NEWARK (CN) - The Department of Homeland Security has illegally "invent(ed) a guest worker program" that allows students admitted under F-1 visas to work for 29 months, The Programmers Guild and computer professionals claim in Federal Court.
Plaintiffs challenge a regulation published in the Federal Register on April 8, "amending 8 CFR §§ 214, 274a to allow aliens admitted on F-1 student visas who have received degrees [in] mathematics, engineering, science, or technology to work in the United States for up to 29 months, 73 Fed. Reg. 18944-18956," the complaint states.
It adds: "The Defendants have used the regulatory process to invent a guest worker program under a statute that authorizes admission to the United States solely for the purpose of study. The purpose of this rule, as announced in the Federal Register, is to circumvent statutorily imposed limits on guest workers visas."
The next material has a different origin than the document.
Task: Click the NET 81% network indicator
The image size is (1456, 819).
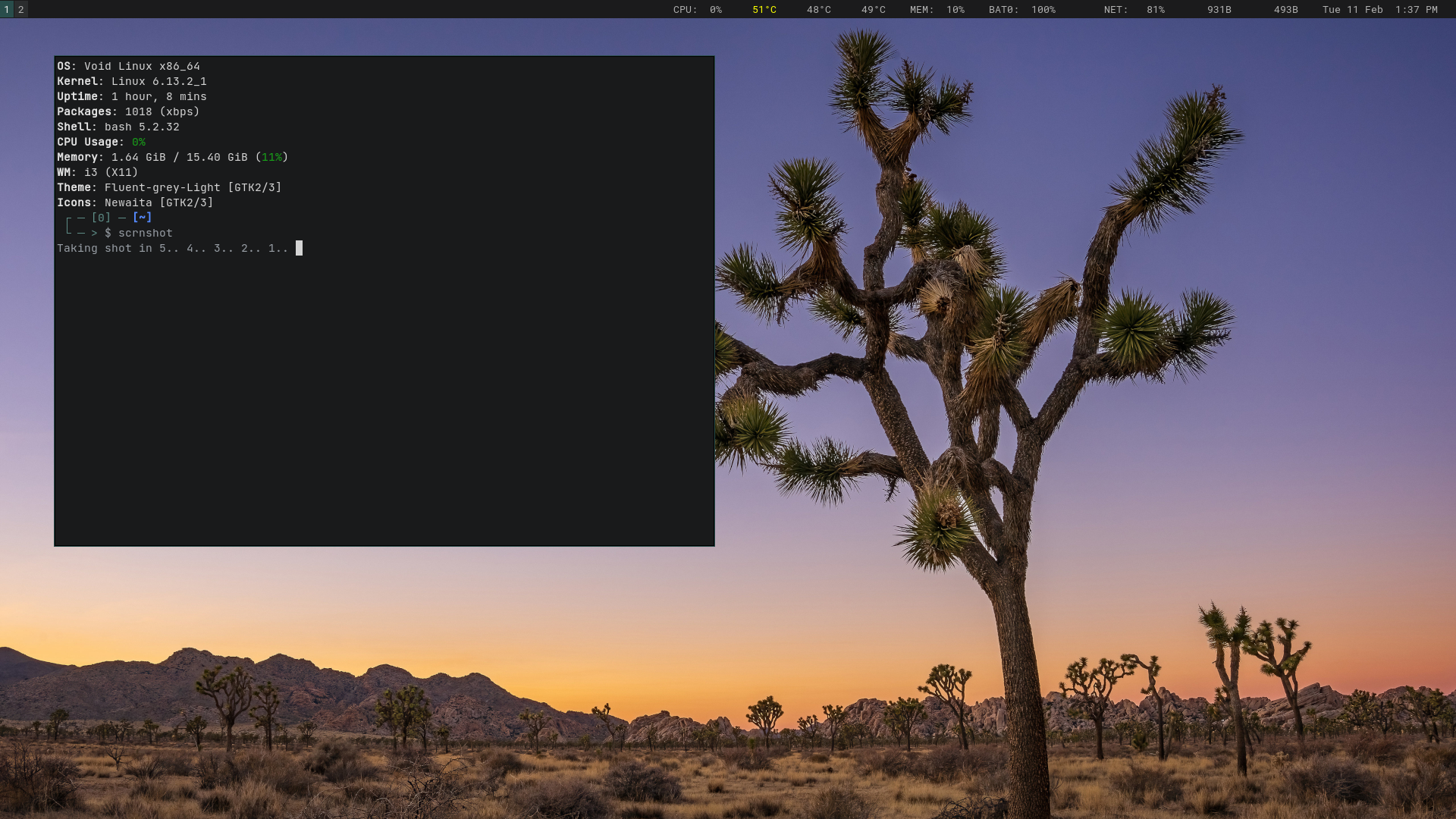Action: pos(1134,10)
Among the three corporate and 10 individual plaintiffs are an unemployed computer programmer from Illinois, a computer programmer from Sacramento who has to work out of state at a low rate of pay "due to the increased number of alien workers in the job market," an unemployed professional engineer from Florida, and a "Ph.D. scientist" from Virginia who works as an "entry-level computer programmer."
Plaintiffs want enforcement of the rules change enjoined. They are represented by John Miani of Summit, N.J.